LISTE DES TÂCHES:
**A)** Relevez tous les noms de villes cités dans le passage sur l'adhésion du Gabon et du Togo au Commonwealth, dans leur ordre d'apparition.
**B)** Dites si chaque affirmation correspond au passage sur l'adhésion du Gabon et du Togo au Commonwealth, en citant les mots décisifs : (i) la majorité des Gabonais parle aujourd'hui couramment l'anglais ; (ii) le Parlement togolais a donné son aval le 22 avril ; (iii) le Gabon et le Togo quittent la francophonie.
**C)** Poursuivez le passage sur l'adhésion du Gabon et du Togo au Commonwealth à partir de sa dernière phrase.

PASSAGE EXTRAIT:
Il y a près de dix ans déjà, à son arrivée au pouvoir, lors d’une élection très contestée, le chef d’État gabonais s’est très vite tourné vers de nouveaux partenaires alors que les socialistes au pouvoir en France prenaient leur distance. Très inspiré par le Rwanda, Ali Bongo annonce en 2012 la volonté des autorités de faire adopter l’anglais comme deuxième langue officielle du pays. Dans son élan, le gouvernement avait financé la formation d’enseignants pour initier le bilinguisme dès l’école primaire. Le projet n’a cependant pas connu un véritable développement et, aujourd’hui, soit près de dix ans plus tard, la grande majorité des Gabonais ne parlent toujours pas couramment l’anglais.
Dans tous les cas, sa démarche a inspiré le Togo, petit pays d’Afrique de l’Ouest, pour lequel le processus d’adhésion est allé plus vite. Le Parlement togolais, qui a donné son aval le 22 avril dernier pour les dernières discussions, l’assure : « Au-delà de l’ancien héritage politique britannique, elle assure au Togo la reconnaissance internationale d’un renouveau historico-politique. » Tandis que « sur le plan commercial, l’adhésion garantit un vaste marché extérieur pour l’exportation de produits nationaux togolais. »
Des adhésions qui interrogent
Pour de nombreux analystes, ces deux adhésions apparaissent avant tout comme symboliques et interrogent. « Si le Togo a une histoire coloniale plutôt originale ? d’abord protectorat allemand, puis occupé conjointement par la France et le Royaume-Uni ?, le Gabon n’a pas grand-chose à voir avec l’Empire britannique », souligne le Journal de l’Afrique, un site d’actualité africaine basé à Tunis. « Quoi qu’il en soit, aujourd’hui, ces deux pays francophones ont décidé de se tourner vers le Commonwealth. S’ils ne quittent pas la francophonie, Libreville et Lomé envoient cependant un message assez clair à Paris : la France ne brille plus autant qu’auparavant et ils veulent s’ouvrir au monde anglophone », peut-on encore lire dans une analyse mise en ligne cette semaine alors que s’est ouvert le 26e sommet du Commonwealth.

EXTRAIT DE DONNÉES:
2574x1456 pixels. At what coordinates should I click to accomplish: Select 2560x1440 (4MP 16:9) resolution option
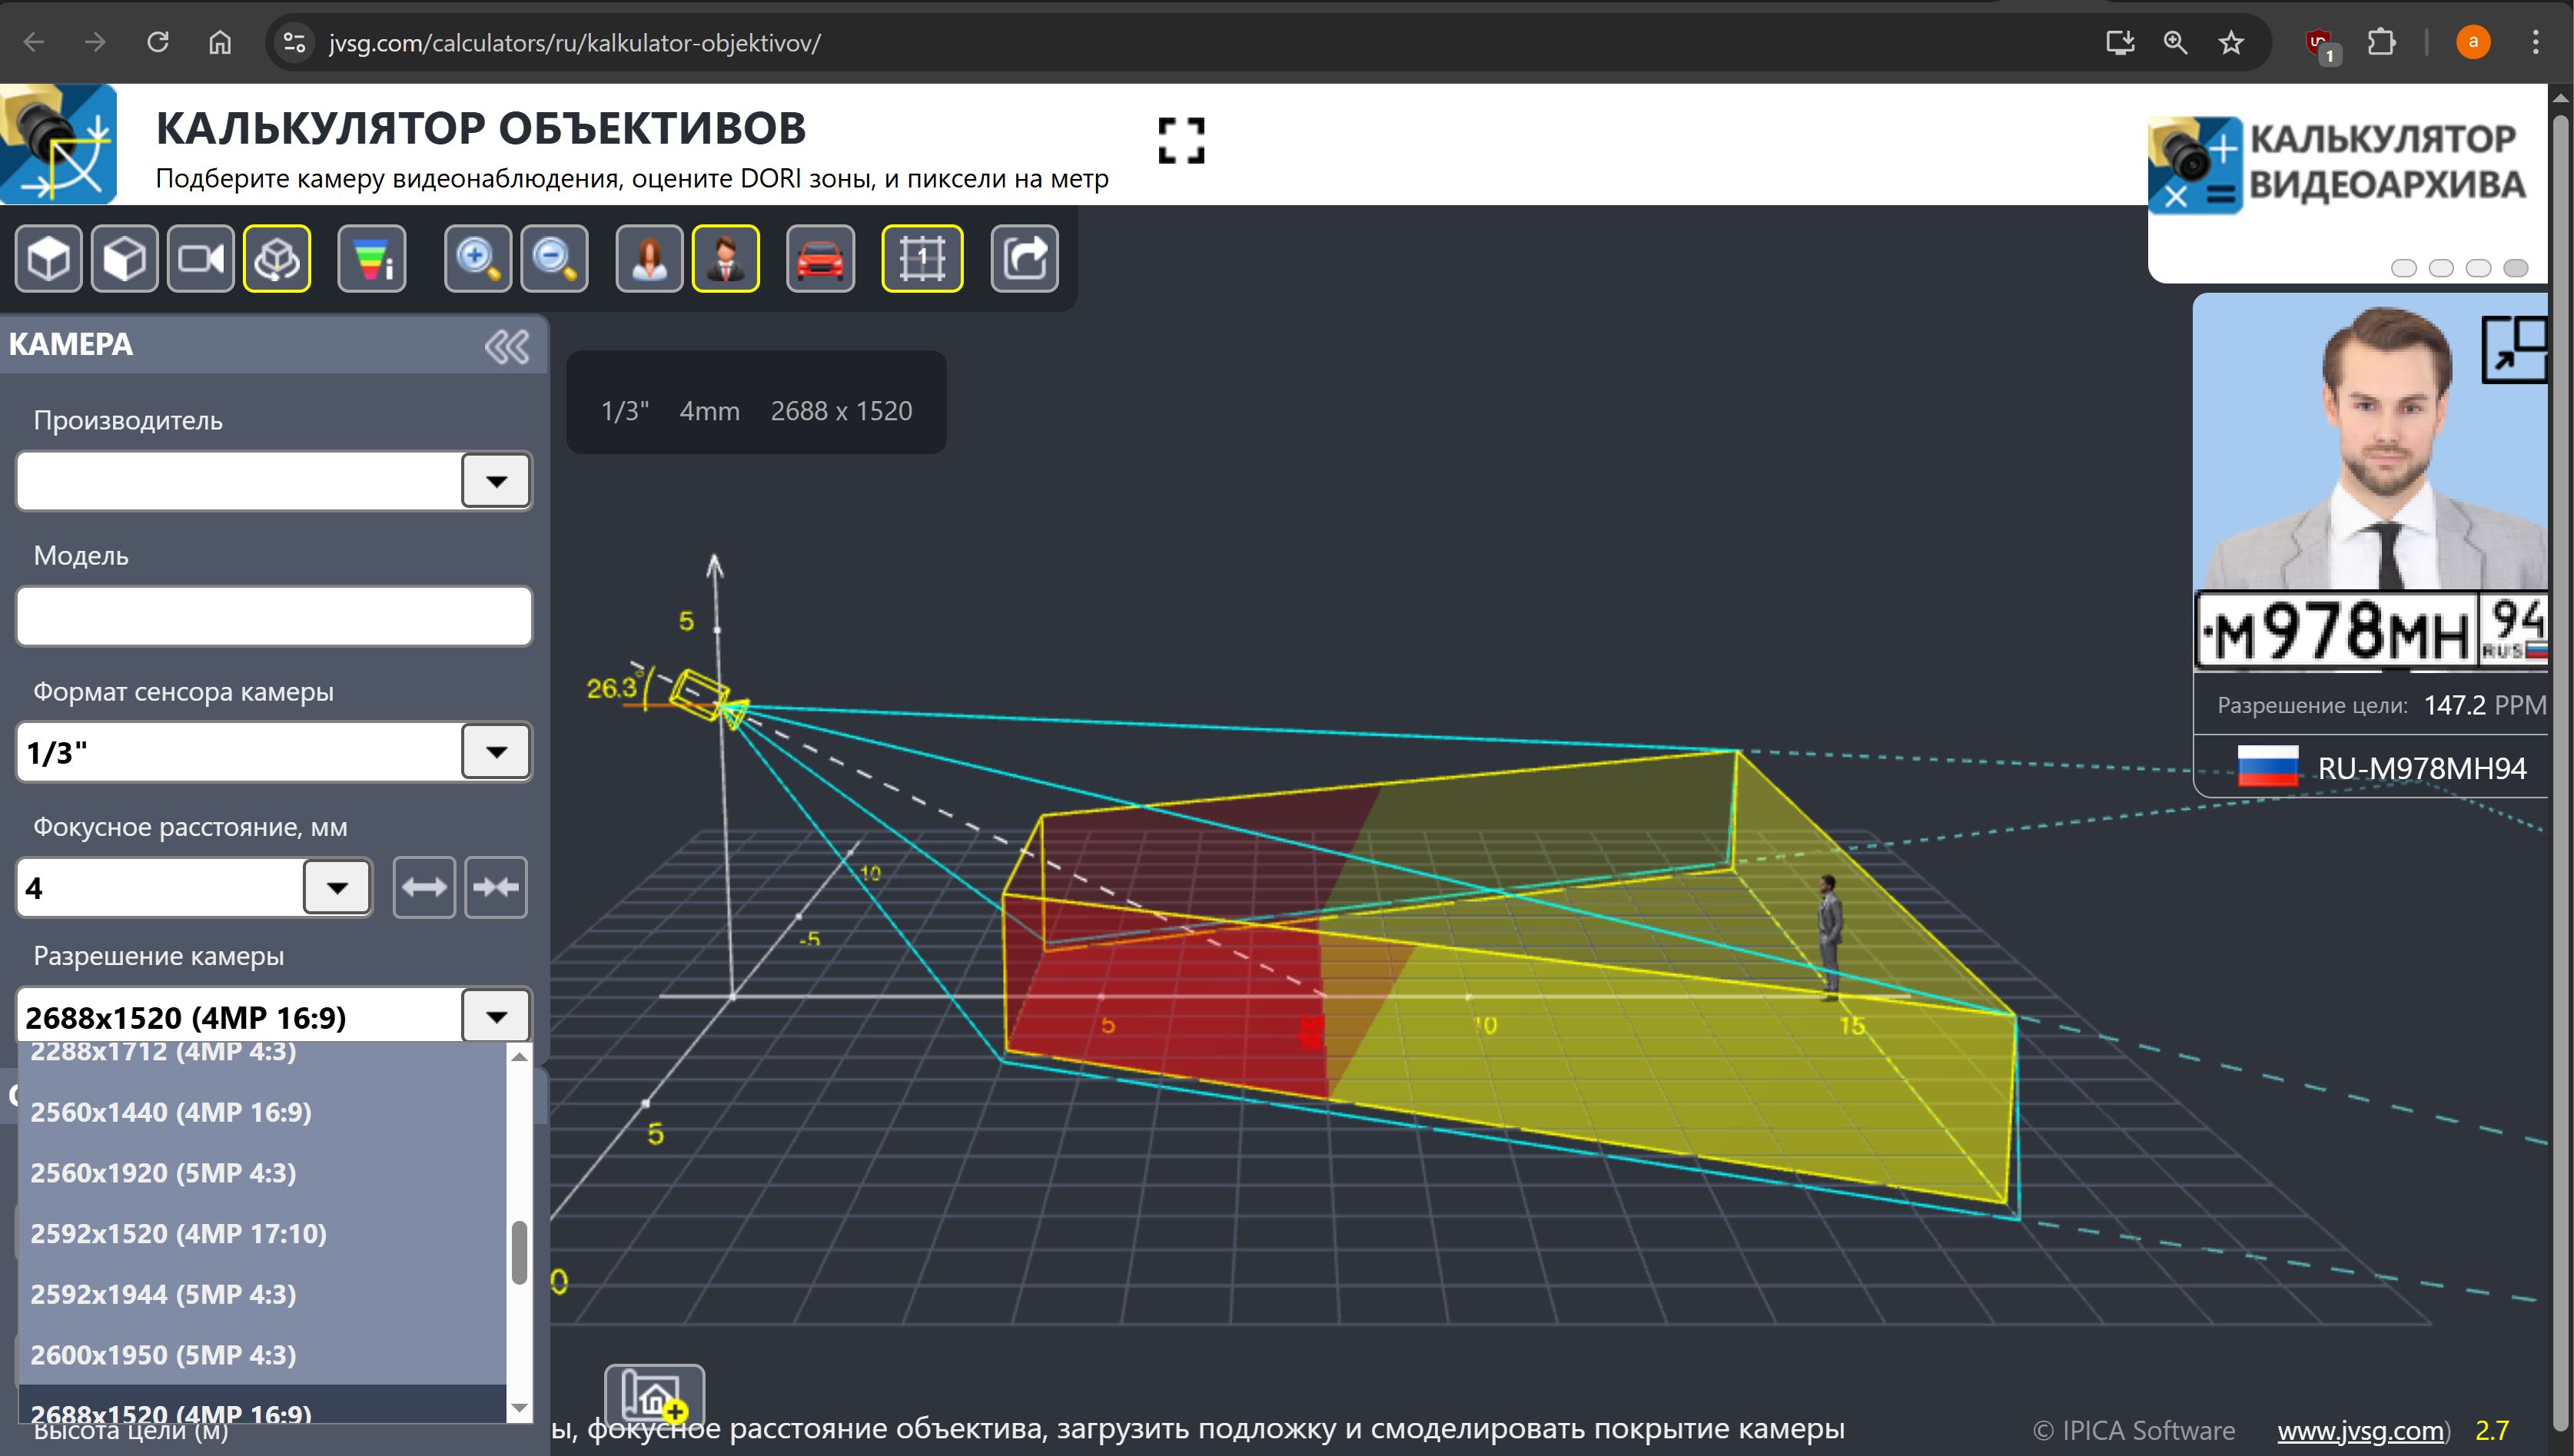point(171,1112)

RÉPONSES:
**A)** Tunis, Libreville, Lomé, Paris

**B)**
(i) Non : « la grande majorité des Gabonais ne parlent toujours pas couramment l’anglais »
(ii) Oui : « qui a donné son aval le 22 avril dernier pour les dernières discussions »
(iii) Non : « S’ils ne quittent pas la francophonie »

**C)**
Le Commonwealth préféré à la francophonie ?
Le Commonwealth, fort d’une cinquantaine de membres, et gigantesque marché de plus de 2,4 milliards de consommateurs, semble avoir gagné ces dernières années en réputation auprès des États africains. L’exemple qui est souvent cité est celui du Rwanda qui a basculé en 2009 dans le Commonwealth et a depuis connu un développement économique fulgurant observé par d’autres États. Mais le processus ne s’est pas fait du jour au lendemain, un débat acharné entre partisans et adversaires de cette entrée du Rwanda ? à cause des graves atteintes à la gouvernance et aux droits de l’homme notamment ? avait repoussé la décision pendant deux ans. C’était sans compter sur l’activisme du président Paul Kagame qui n’a pas ménagé ses efforts pour convaincre la grande famille anglophone de l’accueillir dans ses rangs. Anglophone convaincu, le chef d’État rwandais avait fait adopter l’anglais comme langue officielle dans son pays, alors qu’il souhaitait à l’époque tourner le dos à la francophonie et à la sphère d’influence française. Pour d’autres experts, on peut citer quelques contre-exemples comme le Cameroun, membre depuis 2004.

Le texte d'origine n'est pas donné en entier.